*** DATA TO USE ***

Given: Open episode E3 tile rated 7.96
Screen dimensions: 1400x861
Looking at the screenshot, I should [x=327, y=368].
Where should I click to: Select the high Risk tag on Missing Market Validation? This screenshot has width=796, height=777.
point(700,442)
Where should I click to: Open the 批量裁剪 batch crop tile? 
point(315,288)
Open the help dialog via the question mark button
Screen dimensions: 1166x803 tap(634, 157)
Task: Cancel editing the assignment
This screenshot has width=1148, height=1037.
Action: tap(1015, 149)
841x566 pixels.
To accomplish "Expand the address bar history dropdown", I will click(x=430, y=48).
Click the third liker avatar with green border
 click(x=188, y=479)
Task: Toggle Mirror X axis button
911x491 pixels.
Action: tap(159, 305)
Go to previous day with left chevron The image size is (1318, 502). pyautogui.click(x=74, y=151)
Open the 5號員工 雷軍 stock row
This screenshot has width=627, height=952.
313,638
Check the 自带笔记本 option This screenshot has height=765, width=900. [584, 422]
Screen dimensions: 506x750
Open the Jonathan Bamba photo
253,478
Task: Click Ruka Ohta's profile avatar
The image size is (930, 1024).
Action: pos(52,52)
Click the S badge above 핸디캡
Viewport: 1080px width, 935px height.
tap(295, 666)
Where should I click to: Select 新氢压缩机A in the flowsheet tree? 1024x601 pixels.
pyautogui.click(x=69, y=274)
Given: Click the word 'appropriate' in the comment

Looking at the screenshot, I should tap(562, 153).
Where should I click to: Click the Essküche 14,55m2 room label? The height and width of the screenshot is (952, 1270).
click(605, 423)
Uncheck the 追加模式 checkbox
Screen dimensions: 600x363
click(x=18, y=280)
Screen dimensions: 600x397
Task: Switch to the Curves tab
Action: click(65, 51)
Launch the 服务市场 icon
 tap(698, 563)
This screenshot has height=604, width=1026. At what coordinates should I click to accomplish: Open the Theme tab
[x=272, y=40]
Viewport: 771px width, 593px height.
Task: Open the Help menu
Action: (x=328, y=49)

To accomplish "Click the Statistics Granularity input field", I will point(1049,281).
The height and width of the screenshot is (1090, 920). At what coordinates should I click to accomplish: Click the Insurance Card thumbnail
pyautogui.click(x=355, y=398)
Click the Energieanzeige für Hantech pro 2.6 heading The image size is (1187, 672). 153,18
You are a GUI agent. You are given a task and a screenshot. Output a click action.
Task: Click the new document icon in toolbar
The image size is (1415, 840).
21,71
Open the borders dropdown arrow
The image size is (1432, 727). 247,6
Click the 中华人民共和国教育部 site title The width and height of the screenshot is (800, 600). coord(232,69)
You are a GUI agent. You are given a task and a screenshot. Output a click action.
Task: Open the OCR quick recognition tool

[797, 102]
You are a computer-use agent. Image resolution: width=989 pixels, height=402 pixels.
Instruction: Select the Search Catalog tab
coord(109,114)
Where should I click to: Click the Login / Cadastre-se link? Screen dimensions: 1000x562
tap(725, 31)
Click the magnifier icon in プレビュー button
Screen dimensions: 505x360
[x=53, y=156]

***

- _WHAT TO PRODUCE_
Set down again, word for word, the stretch of records from the line with "Given: Click the" to the line with "Task: Click the new document icon in toolbar", both of those lines included.

- _PROBLEM SOLUTION_
Given: Click the word 'appropriate' in the comment

Looking at the screenshot, I should tap(562, 153).
Where should I click to: Click the Essküche 14,55m2 room label? The height and width of the screenshot is (952, 1270).
click(605, 423)
Uncheck the 追加模式 checkbox
Screen dimensions: 600x363
click(x=18, y=280)
Screen dimensions: 600x397
Task: Switch to the Curves tab
Action: click(65, 51)
Launch the 服务市场 icon
 tap(698, 563)
This screenshot has height=604, width=1026. At what coordinates should I click to accomplish: Open the Theme tab
[x=272, y=40]
Viewport: 771px width, 593px height.
Task: Open the Help menu
Action: (x=328, y=49)

To accomplish "Click the Statistics Granularity input field", I will point(1049,281).
The height and width of the screenshot is (1090, 920). At what coordinates should I click to accomplish: Click the Insurance Card thumbnail
pyautogui.click(x=355, y=398)
Click the Energieanzeige für Hantech pro 2.6 heading The image size is (1187, 672). 153,18
You are a GUI agent. You are given a task and a screenshot. Output a click action.
Task: Click the new document icon in toolbar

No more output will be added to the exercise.